In the Incarnation the whole human race recovers the dignity of the image of God.
Henceforth, any attack even on the least of [humans] is an attack on Christ, who took [human] form … and in his own Person restored the image of God in all that bears a human form.

Because of the incarnation, we bear a piece of the image of God.
Because of the incarnation, we are worthy.
There is something of God in all of us … starting with being born as beautiful babies.
And any attack on any of us, as Bonhoeffer says, is an attack on Christ.

 

I thought it was important to remember this worthiness we have because of Jesus’ incarnation … I thought it was important to remember it in the midst of this political season. We’re not hearing much about worthiness, are we? We’re hearing about how Mr. Trump is unworthy or Secretary Clinton is unworthy … how Republicans are unworthy or Democrats are unworthy … police officers and Black Lives Matter supporters, gay people … people who carry guns in public, and Muslims—all unworthy … and, well, you can fill in the blanks. A lot of “unworthiness” gets bantered about out there.

But we are worthy.
Even when we’re acting really pretty hateful. Even when we post nasty stuff on Facebook or gossip with our friends about all the stupid things “those others” believe to be true. We’re worthy.

And so are they. Even when they’re hateful. They’re worthy.

Worthy of love. Worthy of respect. Worthy of living lives without fear.
Worthy of being looked at as if we will see the face of Jesus when we look at them.
Worthy of knowing that the image of God rests within us.
All of us.

Good news of great joy for all people.

Seeing people as unworthy—as “other”—is a very natural human thing to do. We’ve been doing it for millennia. Probably back to when people lived in caves. Who knows? Maybe there was huge enmity between the tribe that made their tools from animal bones and the one that who made them from rocks!

It’s in the Bible, as in the first-century Jewish disdain of Samaritans. It’s in churches, which have been known over and over to split when disagreements arose, and then to accuse the “other” of being, well, really unworthy.

But seeing people as unworthy is not in God’s plan for us. God sees all of us as worthy … and wants us to do the same. We may disagree with them. We may really despise their ideas or their actions. But Jesus was born of their flesh just as much as Jesus was born of ours. They are worthy, just as we are worthy.

Good news of great joy for all people.
Glory to God in the highest heaven.

Good news. Great joy. Or as Simeon sang it: “My eyes have seen your salvation, which you have prepared in the presence of all peoples, a light for revelation to the Gentiles and for glory to your people Israel.”
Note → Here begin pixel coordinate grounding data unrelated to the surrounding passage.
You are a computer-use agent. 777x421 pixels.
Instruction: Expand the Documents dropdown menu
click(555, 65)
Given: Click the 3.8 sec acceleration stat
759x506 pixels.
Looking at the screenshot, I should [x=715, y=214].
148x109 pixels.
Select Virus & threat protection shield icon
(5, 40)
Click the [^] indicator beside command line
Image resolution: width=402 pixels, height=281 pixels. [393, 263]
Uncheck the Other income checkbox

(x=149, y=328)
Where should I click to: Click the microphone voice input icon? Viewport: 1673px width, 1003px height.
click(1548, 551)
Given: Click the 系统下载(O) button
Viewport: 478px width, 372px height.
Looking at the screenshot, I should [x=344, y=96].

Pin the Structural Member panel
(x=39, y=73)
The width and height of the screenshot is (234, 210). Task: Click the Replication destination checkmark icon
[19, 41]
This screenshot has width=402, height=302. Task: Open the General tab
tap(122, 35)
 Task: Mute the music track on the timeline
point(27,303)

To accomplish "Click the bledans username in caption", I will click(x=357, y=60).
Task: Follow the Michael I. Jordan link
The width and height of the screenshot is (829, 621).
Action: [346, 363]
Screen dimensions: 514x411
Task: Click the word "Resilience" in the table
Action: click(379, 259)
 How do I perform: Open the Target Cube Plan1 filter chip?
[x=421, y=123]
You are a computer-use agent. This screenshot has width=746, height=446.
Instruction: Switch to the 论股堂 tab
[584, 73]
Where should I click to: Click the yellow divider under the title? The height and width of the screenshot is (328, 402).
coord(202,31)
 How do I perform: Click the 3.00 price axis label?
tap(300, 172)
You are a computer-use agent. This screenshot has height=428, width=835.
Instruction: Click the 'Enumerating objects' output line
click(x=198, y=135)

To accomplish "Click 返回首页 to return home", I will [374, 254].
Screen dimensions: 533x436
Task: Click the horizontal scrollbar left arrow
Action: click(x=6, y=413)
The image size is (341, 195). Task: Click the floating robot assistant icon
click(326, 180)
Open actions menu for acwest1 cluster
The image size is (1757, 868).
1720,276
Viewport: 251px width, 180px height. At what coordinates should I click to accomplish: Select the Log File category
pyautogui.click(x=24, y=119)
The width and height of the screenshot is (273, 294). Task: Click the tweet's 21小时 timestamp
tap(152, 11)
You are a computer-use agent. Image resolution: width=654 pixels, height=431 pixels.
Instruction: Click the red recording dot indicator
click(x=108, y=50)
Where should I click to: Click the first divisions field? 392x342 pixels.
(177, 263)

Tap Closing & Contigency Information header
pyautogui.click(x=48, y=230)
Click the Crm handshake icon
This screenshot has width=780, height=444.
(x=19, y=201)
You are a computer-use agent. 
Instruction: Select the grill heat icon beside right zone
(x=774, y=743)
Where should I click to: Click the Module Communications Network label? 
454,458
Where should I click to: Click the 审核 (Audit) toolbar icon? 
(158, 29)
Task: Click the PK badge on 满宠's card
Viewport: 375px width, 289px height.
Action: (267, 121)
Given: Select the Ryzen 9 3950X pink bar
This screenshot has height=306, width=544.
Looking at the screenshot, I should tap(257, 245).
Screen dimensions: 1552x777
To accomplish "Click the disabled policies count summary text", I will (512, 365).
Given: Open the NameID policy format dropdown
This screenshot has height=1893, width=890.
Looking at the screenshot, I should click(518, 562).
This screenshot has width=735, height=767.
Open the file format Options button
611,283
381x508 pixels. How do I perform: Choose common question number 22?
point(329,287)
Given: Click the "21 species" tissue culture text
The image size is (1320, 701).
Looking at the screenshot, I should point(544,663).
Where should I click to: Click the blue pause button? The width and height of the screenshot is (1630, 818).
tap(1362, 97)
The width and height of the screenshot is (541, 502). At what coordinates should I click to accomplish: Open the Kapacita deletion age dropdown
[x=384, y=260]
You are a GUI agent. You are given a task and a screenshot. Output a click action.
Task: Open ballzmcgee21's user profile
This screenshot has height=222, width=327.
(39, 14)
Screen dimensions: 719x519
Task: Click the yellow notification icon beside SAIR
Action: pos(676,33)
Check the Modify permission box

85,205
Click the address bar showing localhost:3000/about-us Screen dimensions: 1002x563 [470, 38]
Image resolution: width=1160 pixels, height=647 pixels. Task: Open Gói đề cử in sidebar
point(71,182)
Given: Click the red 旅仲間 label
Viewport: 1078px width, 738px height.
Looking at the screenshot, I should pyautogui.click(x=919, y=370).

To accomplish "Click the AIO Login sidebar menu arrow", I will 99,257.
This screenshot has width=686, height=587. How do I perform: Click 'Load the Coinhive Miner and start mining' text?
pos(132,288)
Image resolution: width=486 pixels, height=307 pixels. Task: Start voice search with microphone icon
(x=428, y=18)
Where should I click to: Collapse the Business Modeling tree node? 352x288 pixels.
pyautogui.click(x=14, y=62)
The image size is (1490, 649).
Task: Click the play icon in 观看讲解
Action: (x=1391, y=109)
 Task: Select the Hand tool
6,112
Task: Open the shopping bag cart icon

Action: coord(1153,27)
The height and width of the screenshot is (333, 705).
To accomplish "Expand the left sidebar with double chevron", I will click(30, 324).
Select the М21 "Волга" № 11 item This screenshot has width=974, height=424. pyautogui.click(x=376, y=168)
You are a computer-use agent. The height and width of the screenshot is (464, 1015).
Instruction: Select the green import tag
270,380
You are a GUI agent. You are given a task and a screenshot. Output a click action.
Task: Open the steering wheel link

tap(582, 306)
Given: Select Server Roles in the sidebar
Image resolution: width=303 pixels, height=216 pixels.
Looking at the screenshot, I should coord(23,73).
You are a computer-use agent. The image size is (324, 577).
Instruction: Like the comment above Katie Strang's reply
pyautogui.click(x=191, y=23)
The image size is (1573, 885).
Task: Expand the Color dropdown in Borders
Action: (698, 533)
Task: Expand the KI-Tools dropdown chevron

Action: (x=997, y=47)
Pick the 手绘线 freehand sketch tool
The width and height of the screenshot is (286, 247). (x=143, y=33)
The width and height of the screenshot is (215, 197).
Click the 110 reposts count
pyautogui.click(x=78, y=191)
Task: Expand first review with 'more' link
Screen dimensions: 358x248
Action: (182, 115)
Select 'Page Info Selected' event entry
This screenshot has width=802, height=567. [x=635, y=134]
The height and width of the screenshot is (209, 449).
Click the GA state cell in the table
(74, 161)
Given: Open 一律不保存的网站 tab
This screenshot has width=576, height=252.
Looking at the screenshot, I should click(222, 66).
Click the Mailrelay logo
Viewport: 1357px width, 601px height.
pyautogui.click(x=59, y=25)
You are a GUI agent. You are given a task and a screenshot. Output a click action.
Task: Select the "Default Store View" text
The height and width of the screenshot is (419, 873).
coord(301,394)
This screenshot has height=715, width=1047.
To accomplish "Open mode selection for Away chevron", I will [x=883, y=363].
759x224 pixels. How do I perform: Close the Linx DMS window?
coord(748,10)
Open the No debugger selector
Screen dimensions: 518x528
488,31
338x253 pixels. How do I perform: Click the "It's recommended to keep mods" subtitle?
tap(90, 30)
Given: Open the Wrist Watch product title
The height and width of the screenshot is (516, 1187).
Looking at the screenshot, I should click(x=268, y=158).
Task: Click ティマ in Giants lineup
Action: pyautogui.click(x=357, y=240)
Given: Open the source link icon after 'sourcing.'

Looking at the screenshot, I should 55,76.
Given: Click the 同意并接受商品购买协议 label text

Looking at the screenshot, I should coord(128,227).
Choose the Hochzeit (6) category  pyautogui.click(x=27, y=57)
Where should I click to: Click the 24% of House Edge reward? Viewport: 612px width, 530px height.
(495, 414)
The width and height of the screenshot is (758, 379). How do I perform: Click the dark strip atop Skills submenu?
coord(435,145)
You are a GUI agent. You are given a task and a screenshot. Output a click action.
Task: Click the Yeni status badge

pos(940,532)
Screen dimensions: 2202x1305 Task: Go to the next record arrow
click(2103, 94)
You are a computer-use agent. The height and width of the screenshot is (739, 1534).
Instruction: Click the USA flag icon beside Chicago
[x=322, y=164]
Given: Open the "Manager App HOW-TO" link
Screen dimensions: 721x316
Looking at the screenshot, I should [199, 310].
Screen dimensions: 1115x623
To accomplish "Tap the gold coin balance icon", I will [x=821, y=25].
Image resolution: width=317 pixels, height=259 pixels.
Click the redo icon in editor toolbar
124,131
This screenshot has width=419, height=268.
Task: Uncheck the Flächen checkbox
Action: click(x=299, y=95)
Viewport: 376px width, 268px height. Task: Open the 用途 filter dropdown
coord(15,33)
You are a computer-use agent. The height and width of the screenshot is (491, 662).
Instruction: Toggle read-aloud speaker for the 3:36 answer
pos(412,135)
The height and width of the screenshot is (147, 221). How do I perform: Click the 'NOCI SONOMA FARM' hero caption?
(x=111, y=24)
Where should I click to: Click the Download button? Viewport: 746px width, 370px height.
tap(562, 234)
A light for revelation to the Gentiles and to your people Israel. Worthiness for those of us on the “inside” and for those on the outside.

 

Oh, how they longed for that good news, back at the beginning of the first century, in the Roman-occupied country that was the home of the Jews. Their sense of their own worth was battered every day—by the sight of the Roman centurions patrolling the streets, by the tax men collecting monies to send to Rome, by the fears that roamed the streets and crept into their homes at night. Oh, how they longed for good news—for news of throwing off the oppressor, for news of God’s raising up their country as in the days of David, for news of a Messiah.

Simeon and Anna had been waiting for that good news for years—for decades. They were “pregnant” with the expectation of good news … as were many, many of the people of Israel. The difference between these two and most of their compatriots, though, was that these two elderly people were able to recognize the good news when it came.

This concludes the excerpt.